3 The procedure
3.1 Endoscopic carbon dioxide laser cricopharyngeal myotomy for relief of oropharyngeal dysphagia divides the cricopharyngeal muscle via an endoscope using a carbon dioxide laser, as an alternative to open surgery.
3.2 The procedure is done with the patient in the supine position, usually under general anaesthesia. A rigid endoscope is introduced through the mouth, to visualise the cricopharyngeal muscle, which forms the upper oesophageal sphincter. The posterior wall of the junction between the pharynx and oesophagus, at the level of cricopharyngeal muscle, is visualised. A carbon dioxide laser (set in continuous wave mode), connected to a microscope and targeted with a micromanipulator, is used to transect the mucosa and then the deeper muscle layers, in the midline, down to the prevertebral fascia. If there is a tight stenosis, due to contracture or fibrosis of the cricopharyngeal muscle, then dilatation may be needed before myotomy to allow adequate access for the laser. Some authors recommend sealing the surgical site with fibrin glue or closure of the mucosal edges with sutures. After the procedure the patient does not eat or drink for at least 24 hours. Antibiotics are given and postoperative swallow studies are performed on day 1. If no leaks are observed, patients are allowed to drink clear fluids initially, progressing to unrestricted liquids or soft diet for a few days, and then a normal diet.

- **GIVEN INFORMATION**:
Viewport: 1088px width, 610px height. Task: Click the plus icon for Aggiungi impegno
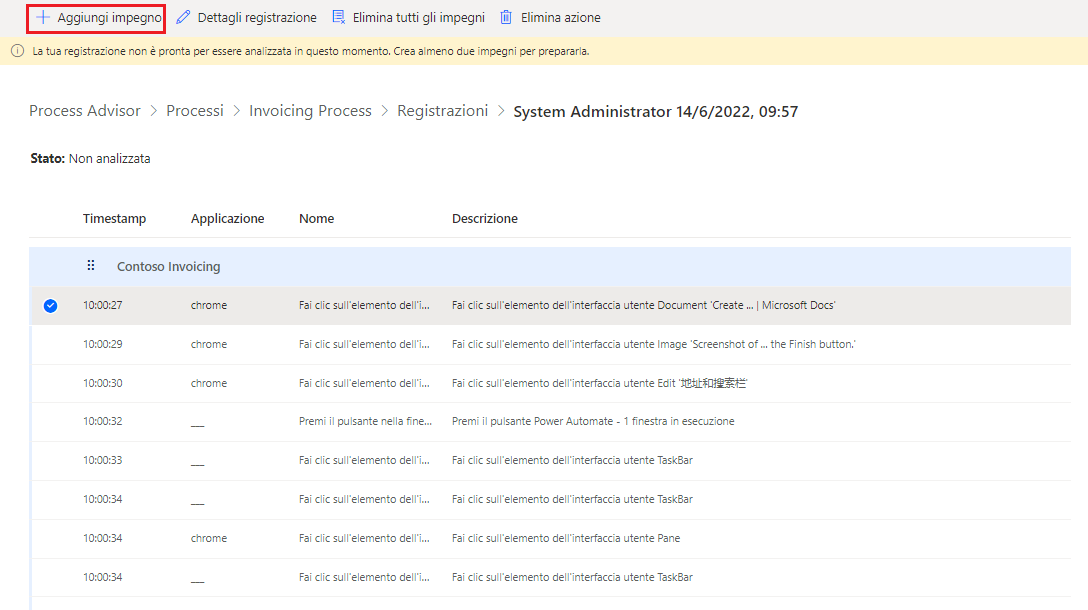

- **EXERCISE**: In the text on endoscopic carbon dioxide laser cricopharyngeal myotomy, what step may be needed before myotomy when there is a tight stenosis?

- **TASK OUTPUT**: Dilatation may be needed before myotomy to allow adequate access for the laser.